09 septembre, 2014
La presse
argentine y voit une décision non seulement « inédite », mais
« historique ». Le Tribunal supérieur de la justice, juridiction fédérale siégeant à Buenos Aires, a condamné
un juge pénal d’Esquel dans la province de Chubut pour avoir voulu éviter la réalisation
d’un avortement dépénalisé sur une jeune fille de 12 ans. Il a été reconnu
coupable de « faute grave dans l’exercice de ses fonctions » et
condamné à 1.500 pesos argentins d’amende au titre de sa « responsabilité
administrative ».
L’amende n’est pas
considérable – moins de 140 euros – mais la condamnation est d’une grande
portée symbolique.
La décision,
tombée au mois de mai, vient seulement d’être connue des médias alors que le
juge, José Oscar Colabelli, serait sur le point de faire appel devant la Cour
supême de justice de la Nation.
L’affaire
remonte à 2012, date à laquelle une femme découvre que sa fille, 12 ans, est
enceinte de 16 semaines. La grossesse serait consécutive à un viol – c’est
du moins ce qu’affirme cette mère – circonstance qui en Argentine est désormais
de nature à dispenser de peine l’avortement, sans que la preuve du viol ne
doive être apportée.
A l’époque, la
jurisprudence n’était pas encore clairement établie en matière de
dépénalisation de l’avortement et si certains juges décidaient qu’il n’était
pas nécessaire d’obtenir un jugement favorable au cas par cas, d’autres
jugeaient sur le fond. En l’occurrence, la mère de l’adolescente avait saisi la
justice et le ministère public, la « fiscal general » Maria Bottini, estimant
que l’avortement devait être considéré comme « non punissable »,
avait requis le prélèvement de « matériel biologique » sur le corps
de la jeune fille (ou plutôt sur celui de l’enfant avorté, en réalité…) pour
que l’examen de l’ADN puisse permettre l’arrestation du violeur.
Le juge
Colabelli avait refusé le prélèvement de l’ADN, seule question dont il était
saisi, en disant que son autorisation aurait constitué
« implicitement » une autorisation « d’interruption de la
grossesse, c’est-à-dire un avortement ».
L’affaire
devait finir devant deux autres juges qui décidèrent de ne pas s’exprimer quant
à l’avortement non punissable, en déclarant qu’il n’était pas nécessaire
d’obtenir leur autorisation pour le pratiquer. Ils ordonnèrent en revanche le
prélèvement de matériel génétique. L’histoire ne dit pas si le violeur a été
pris…
En revanche, ce
sont des mouvements féministes argentins qui ont porté plainte contre le juge
Colabelli en saisissant le Conseil de la magistrature : le Comité
d’Amérique latine pour la défense des droits de la femme, la Fondation Madre
Luna, et la Maison de la femme (Casa de la Mujer) de Puerto Madryn demandaient
sa révocation. Le conseiller instructeur conclut au classement sans suite, mais
son avis ne fut pas retenu et le magistrat fut renvoyé devant le Tribunal
supérieur.
Celui-ci a donc
retenu la culpabilité du juge : tout en reconnaissant que l’indépendance
des magistrats est un « pilier de la République » argentine, il a
jugé que nul ne peut se prévaloir d’une « immunité à l’égard de la
loi » et doivent reconnaître les « limites de leurs pouvoirs ».

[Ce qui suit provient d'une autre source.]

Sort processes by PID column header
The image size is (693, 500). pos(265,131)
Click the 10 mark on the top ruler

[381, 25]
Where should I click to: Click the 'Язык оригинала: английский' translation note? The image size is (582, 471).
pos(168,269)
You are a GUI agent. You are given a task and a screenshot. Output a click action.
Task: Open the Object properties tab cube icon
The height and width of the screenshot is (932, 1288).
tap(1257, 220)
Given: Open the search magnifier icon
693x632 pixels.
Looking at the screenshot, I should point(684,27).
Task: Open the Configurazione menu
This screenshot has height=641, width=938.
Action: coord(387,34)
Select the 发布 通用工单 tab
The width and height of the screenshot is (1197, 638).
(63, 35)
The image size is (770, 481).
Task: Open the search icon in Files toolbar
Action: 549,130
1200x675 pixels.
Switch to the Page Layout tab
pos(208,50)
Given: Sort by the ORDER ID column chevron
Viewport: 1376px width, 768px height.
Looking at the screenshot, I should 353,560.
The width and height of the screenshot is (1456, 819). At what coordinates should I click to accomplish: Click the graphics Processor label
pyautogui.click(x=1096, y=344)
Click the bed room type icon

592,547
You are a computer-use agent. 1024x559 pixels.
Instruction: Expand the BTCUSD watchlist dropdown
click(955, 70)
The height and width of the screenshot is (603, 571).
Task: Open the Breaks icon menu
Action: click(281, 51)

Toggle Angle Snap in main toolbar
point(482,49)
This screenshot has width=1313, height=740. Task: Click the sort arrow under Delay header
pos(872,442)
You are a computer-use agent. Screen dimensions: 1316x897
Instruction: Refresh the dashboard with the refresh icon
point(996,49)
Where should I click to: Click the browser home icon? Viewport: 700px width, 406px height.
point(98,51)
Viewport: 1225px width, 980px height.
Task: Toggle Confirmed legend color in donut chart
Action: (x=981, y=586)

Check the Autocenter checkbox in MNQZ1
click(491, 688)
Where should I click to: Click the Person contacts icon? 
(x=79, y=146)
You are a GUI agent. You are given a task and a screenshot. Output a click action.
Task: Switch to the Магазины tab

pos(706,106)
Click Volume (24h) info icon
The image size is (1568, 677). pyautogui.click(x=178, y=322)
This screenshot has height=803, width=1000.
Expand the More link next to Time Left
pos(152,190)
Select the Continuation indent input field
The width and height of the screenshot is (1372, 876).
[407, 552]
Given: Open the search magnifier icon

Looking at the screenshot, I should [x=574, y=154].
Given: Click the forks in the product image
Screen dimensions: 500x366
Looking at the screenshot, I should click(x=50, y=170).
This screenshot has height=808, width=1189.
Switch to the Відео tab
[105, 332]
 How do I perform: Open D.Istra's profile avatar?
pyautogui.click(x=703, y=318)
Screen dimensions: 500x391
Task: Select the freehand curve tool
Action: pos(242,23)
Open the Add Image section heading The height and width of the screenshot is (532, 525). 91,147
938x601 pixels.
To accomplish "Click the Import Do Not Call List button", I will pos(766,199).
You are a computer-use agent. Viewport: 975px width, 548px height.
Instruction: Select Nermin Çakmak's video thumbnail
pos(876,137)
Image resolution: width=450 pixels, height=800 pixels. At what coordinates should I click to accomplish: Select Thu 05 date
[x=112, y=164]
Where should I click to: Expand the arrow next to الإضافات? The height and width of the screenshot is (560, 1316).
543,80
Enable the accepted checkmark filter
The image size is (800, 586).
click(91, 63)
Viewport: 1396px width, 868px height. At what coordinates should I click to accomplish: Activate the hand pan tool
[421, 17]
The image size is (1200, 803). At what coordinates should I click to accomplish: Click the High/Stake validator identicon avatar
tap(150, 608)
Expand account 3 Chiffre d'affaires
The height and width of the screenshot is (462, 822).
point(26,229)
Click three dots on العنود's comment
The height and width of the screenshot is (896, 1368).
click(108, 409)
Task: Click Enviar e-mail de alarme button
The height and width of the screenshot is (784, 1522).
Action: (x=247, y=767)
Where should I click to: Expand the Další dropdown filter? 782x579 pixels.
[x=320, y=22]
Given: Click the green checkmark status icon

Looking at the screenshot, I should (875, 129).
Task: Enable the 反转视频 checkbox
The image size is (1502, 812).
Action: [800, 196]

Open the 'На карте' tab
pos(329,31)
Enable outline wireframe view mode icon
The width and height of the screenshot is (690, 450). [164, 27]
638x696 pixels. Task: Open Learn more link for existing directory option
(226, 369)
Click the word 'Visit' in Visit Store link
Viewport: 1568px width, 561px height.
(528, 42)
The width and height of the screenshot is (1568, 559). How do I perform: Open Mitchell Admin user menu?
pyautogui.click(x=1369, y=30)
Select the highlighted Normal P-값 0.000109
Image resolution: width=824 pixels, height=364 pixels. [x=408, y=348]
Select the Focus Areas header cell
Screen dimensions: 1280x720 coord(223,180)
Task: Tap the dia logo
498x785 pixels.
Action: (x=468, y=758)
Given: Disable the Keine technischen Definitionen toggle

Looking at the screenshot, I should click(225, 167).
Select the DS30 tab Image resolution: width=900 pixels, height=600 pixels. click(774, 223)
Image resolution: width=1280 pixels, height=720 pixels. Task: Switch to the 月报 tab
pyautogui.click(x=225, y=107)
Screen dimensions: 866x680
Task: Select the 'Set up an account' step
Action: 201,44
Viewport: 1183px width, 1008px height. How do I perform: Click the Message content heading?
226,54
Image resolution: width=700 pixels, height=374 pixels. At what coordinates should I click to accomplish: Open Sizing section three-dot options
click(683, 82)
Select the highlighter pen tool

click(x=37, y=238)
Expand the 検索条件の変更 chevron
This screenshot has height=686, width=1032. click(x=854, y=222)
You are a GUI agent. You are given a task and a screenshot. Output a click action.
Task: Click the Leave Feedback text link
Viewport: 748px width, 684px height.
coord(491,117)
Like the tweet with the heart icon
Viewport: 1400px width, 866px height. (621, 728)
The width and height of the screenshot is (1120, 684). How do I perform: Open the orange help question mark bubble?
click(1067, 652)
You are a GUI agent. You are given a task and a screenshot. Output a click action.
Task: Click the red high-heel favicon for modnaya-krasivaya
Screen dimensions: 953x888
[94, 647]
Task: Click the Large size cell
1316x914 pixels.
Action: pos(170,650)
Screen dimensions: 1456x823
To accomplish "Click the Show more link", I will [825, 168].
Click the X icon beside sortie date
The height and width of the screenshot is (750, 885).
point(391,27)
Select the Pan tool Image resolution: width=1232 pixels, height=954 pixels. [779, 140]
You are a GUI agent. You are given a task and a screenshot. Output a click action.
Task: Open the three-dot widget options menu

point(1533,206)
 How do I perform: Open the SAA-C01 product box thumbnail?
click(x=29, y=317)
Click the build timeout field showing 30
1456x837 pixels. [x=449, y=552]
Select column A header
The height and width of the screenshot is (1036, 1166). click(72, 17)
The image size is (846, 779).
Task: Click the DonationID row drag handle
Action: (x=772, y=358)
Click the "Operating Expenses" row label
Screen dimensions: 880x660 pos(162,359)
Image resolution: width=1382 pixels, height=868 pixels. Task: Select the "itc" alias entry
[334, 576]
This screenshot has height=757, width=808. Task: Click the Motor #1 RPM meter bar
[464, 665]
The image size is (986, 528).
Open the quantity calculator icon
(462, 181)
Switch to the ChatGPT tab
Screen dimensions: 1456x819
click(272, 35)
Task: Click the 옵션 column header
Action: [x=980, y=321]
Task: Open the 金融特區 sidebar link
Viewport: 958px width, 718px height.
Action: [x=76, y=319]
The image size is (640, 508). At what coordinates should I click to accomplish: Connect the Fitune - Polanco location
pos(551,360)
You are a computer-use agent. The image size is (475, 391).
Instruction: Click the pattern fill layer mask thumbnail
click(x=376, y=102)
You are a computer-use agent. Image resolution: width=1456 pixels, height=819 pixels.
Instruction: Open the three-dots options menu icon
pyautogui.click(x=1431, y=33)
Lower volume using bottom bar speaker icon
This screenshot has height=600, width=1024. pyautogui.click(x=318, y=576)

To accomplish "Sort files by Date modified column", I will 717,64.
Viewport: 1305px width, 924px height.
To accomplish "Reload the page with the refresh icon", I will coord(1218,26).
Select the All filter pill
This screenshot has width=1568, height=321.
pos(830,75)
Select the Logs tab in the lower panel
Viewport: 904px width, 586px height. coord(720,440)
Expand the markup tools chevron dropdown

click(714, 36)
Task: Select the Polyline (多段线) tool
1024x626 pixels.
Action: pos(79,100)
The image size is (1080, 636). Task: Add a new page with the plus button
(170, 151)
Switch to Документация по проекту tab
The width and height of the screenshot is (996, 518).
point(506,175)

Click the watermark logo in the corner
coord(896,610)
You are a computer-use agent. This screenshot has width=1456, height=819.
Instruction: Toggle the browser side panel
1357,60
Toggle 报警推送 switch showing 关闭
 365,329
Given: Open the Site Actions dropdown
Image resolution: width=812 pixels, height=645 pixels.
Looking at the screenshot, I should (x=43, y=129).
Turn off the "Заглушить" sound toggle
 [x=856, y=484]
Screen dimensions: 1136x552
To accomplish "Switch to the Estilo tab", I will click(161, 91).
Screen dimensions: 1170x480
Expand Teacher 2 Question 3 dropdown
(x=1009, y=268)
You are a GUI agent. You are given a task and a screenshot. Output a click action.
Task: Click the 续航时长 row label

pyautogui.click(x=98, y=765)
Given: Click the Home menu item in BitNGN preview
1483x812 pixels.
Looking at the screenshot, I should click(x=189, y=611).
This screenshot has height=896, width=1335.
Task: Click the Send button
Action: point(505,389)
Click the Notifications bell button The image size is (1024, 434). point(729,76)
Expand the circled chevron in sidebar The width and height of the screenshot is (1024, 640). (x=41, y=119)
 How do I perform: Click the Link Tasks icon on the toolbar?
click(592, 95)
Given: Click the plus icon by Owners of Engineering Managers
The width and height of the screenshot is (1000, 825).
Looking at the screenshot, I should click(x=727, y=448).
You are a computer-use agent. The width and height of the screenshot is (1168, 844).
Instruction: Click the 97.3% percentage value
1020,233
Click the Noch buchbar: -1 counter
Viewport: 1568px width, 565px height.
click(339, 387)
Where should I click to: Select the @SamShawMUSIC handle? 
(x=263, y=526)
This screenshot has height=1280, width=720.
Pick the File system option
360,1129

Colabelli en somme, pouvait avoir son opinion sur l’avortement dépénalisé, et y
opposer des « objection morales », mais n’ayant pas à juger sur
l’autorisation de celui-ci, il a outrepassé ses compétences, se rendant
coupable d’« arbitraire notoire » et d’« exercice abusif du pouvoir
dont il est investi ».
Le jugement
ajoute que la loi punit le retardement de l’opération : Colabelli a donc
mal agi en « obligeant » la demanderesse à se rendre devant deux
autres juges « qui finalement, ont tout remis dans l’ordre ».